→ **PROMPT**:
List each line of the records below that contains the string "Change". Treat the match as case-sensitive.

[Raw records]
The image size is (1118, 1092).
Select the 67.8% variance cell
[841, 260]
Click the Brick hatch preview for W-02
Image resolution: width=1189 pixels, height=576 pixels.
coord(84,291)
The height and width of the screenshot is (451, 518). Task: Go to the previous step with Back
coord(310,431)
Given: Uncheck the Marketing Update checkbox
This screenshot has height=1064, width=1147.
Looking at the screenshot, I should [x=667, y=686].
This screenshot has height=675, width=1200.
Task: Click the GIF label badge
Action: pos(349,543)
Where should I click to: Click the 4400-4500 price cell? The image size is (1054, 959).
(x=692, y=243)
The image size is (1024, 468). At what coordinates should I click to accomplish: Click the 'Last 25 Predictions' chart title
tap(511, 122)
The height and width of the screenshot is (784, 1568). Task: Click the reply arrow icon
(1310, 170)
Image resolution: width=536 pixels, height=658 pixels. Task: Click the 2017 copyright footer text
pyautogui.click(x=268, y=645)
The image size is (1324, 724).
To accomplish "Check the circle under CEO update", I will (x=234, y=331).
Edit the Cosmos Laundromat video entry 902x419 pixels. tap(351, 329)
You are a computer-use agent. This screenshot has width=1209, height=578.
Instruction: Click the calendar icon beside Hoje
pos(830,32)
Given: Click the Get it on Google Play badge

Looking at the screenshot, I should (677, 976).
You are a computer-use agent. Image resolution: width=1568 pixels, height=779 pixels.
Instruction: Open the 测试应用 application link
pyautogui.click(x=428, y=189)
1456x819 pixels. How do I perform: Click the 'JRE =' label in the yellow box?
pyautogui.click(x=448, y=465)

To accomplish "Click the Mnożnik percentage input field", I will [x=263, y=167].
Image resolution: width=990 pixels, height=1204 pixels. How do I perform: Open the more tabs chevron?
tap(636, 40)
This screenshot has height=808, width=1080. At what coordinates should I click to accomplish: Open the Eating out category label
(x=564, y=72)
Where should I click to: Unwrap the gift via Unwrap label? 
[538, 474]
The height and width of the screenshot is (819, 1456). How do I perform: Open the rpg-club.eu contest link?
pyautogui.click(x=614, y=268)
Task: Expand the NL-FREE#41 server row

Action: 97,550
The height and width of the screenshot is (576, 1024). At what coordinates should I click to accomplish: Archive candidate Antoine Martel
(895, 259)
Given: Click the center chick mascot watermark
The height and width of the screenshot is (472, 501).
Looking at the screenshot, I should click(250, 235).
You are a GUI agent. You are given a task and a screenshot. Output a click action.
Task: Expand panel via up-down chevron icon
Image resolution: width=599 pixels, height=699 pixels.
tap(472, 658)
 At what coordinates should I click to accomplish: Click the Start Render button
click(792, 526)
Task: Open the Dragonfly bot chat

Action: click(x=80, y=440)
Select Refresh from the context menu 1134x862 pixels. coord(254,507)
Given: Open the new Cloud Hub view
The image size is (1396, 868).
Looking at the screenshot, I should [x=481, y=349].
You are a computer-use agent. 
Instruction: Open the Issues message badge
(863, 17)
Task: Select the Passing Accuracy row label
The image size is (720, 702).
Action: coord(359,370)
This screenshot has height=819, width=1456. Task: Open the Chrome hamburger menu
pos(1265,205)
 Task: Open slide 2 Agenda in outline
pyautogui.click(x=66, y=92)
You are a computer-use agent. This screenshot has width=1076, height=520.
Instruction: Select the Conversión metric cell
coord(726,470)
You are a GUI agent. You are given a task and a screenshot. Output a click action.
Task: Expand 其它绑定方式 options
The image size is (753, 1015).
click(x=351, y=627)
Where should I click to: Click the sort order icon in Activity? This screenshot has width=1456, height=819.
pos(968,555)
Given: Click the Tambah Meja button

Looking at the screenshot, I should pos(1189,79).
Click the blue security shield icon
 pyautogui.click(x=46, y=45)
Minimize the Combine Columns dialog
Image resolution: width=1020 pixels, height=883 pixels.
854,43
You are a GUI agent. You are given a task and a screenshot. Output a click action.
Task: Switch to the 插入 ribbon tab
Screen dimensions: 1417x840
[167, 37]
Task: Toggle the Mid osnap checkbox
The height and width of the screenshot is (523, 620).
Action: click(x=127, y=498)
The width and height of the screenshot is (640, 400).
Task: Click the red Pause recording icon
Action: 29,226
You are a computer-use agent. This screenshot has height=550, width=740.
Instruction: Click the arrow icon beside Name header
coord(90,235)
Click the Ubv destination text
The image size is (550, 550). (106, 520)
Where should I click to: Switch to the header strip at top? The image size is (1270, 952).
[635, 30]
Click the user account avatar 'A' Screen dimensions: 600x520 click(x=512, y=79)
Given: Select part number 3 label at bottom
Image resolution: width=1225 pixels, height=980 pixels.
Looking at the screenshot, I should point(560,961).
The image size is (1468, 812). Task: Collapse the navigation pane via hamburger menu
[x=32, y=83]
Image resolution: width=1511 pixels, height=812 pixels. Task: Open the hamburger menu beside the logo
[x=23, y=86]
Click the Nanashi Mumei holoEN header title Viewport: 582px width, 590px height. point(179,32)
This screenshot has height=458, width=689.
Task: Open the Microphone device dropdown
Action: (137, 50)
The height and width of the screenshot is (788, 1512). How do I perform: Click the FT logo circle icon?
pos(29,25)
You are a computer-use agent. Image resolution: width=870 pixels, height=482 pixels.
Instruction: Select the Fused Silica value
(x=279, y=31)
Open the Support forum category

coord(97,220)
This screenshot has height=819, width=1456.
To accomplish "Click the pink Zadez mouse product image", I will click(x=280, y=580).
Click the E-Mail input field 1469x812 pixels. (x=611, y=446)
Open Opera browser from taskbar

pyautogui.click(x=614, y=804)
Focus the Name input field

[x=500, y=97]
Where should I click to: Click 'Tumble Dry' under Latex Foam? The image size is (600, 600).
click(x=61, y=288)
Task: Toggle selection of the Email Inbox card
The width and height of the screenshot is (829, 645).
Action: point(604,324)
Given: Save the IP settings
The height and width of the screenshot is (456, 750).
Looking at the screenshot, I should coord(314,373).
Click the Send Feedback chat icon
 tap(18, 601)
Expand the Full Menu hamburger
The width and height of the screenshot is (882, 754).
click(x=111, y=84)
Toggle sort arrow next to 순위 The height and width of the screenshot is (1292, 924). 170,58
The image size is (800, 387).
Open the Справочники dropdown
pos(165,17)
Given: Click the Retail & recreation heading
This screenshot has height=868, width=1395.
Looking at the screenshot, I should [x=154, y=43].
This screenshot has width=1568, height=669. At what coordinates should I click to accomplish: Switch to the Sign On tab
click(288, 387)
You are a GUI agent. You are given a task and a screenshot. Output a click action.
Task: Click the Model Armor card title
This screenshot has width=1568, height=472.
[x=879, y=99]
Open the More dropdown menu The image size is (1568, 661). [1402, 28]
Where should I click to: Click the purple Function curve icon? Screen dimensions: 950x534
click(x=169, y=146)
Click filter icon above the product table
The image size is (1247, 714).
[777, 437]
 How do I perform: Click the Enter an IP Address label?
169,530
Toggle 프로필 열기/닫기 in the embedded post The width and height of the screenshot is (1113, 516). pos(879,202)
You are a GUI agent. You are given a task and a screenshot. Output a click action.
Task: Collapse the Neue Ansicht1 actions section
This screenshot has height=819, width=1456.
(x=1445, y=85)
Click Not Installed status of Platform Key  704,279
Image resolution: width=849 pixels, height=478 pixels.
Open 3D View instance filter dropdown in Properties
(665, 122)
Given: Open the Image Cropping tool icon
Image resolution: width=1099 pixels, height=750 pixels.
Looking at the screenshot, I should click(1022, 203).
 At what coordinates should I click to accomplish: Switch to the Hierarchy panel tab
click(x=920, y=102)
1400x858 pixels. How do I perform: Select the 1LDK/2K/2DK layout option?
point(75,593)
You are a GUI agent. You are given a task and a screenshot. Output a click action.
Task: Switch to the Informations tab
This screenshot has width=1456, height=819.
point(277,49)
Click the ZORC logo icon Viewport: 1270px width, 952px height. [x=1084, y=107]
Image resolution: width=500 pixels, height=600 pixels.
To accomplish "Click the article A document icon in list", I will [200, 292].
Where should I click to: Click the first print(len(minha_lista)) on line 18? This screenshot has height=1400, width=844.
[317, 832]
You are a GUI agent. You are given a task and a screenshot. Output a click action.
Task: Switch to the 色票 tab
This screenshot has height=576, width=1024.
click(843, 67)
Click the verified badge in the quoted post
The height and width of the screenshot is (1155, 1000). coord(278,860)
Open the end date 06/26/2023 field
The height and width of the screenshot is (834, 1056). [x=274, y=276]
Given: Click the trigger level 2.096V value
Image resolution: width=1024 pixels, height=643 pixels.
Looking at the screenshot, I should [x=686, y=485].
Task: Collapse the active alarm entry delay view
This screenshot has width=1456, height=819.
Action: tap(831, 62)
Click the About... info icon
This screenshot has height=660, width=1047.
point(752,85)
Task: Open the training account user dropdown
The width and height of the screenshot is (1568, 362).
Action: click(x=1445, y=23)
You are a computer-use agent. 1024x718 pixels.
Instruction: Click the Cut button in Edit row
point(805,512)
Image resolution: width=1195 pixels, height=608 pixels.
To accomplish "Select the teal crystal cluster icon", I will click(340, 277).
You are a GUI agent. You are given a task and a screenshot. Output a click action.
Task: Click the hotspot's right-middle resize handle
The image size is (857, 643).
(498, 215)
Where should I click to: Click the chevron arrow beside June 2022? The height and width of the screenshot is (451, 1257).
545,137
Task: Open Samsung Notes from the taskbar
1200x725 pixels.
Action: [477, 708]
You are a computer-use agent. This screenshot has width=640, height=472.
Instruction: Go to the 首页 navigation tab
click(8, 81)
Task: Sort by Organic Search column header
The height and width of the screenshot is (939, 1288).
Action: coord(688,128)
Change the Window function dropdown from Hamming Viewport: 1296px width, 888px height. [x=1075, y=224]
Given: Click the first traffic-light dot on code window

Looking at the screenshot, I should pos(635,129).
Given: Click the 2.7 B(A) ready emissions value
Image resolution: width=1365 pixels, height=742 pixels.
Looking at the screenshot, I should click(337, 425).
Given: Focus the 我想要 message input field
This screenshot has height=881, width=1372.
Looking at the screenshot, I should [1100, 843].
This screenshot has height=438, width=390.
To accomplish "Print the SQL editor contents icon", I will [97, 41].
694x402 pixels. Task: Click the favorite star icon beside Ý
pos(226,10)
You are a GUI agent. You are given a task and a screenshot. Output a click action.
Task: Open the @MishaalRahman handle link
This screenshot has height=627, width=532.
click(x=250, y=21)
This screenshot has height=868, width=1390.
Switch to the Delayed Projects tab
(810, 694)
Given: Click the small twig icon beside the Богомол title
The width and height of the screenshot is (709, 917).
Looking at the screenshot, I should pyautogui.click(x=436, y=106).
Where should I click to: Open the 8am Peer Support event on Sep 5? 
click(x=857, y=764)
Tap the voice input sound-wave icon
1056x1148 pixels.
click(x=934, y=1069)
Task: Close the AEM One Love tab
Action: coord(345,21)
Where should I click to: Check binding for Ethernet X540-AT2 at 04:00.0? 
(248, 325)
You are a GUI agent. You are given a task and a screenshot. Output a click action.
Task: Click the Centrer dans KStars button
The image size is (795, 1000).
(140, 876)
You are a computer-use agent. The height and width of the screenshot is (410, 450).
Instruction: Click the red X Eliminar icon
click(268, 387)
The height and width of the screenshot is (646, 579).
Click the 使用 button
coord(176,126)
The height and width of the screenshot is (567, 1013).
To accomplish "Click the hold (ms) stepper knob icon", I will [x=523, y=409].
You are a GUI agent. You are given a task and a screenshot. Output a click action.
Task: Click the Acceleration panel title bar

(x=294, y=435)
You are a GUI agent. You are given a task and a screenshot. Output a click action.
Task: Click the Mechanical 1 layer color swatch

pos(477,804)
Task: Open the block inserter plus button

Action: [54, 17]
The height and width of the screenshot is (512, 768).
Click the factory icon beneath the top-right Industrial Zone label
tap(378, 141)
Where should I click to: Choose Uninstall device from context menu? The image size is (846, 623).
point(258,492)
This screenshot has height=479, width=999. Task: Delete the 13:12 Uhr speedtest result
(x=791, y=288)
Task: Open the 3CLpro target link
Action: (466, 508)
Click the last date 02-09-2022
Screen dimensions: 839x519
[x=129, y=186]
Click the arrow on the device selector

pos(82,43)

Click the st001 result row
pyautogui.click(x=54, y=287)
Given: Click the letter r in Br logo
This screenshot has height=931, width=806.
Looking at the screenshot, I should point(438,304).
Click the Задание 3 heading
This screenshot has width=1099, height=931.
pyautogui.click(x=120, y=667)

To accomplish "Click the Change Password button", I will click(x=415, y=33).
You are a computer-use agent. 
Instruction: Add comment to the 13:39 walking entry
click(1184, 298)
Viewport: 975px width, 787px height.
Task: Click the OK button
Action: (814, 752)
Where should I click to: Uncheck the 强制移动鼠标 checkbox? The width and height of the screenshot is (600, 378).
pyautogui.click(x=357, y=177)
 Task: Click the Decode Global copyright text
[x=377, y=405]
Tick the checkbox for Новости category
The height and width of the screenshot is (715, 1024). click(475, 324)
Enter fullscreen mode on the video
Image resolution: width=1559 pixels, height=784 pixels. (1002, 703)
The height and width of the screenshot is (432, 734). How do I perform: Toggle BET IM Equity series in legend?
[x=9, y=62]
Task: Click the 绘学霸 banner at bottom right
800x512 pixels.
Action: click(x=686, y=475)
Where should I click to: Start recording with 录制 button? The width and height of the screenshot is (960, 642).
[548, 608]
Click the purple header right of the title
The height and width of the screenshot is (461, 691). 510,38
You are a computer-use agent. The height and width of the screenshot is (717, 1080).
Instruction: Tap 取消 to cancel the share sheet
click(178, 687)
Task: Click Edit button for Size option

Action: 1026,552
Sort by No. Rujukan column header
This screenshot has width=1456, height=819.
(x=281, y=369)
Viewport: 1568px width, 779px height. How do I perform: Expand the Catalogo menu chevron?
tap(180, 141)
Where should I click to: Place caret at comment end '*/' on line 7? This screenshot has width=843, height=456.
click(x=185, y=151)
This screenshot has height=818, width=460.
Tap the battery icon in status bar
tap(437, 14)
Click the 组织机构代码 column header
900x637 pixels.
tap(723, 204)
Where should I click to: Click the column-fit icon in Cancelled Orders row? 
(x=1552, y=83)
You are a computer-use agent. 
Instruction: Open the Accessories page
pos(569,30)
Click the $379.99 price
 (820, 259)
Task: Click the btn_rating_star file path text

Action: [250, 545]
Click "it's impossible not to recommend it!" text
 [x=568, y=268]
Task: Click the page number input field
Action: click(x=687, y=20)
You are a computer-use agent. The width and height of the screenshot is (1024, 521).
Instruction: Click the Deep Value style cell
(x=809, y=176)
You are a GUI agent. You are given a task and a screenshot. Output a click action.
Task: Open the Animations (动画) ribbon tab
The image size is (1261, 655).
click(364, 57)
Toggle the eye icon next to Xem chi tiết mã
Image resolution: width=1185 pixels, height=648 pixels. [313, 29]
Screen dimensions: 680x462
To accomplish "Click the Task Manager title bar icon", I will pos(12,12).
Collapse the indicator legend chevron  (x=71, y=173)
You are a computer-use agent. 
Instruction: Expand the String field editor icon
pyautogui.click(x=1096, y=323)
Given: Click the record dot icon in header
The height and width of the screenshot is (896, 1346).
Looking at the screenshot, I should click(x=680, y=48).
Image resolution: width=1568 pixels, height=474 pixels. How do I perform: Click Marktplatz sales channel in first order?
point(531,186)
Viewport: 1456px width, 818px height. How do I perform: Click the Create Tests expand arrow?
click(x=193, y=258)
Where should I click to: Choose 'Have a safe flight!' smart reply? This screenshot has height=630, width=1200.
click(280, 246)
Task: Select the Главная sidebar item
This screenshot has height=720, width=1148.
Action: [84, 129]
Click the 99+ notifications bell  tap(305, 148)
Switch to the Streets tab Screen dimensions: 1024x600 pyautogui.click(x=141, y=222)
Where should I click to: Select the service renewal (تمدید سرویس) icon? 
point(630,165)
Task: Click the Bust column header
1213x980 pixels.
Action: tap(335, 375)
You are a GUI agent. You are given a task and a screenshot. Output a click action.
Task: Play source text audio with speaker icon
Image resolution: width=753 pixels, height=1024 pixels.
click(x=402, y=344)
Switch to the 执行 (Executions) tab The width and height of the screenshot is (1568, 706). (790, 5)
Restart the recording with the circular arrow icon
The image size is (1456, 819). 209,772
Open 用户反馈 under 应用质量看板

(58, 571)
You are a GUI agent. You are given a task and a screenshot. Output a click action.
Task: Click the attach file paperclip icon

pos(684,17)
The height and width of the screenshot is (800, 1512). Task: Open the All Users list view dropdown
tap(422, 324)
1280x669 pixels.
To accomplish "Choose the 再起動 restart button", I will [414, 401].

→ **ANSWER FOR THIS EXERCISE**:
Change the Window function dropdown from Hamming Viewport: 1296px width, 888px height. [x=1075, y=224]
To accomplish "Click the Change Password button", I will click(x=415, y=33).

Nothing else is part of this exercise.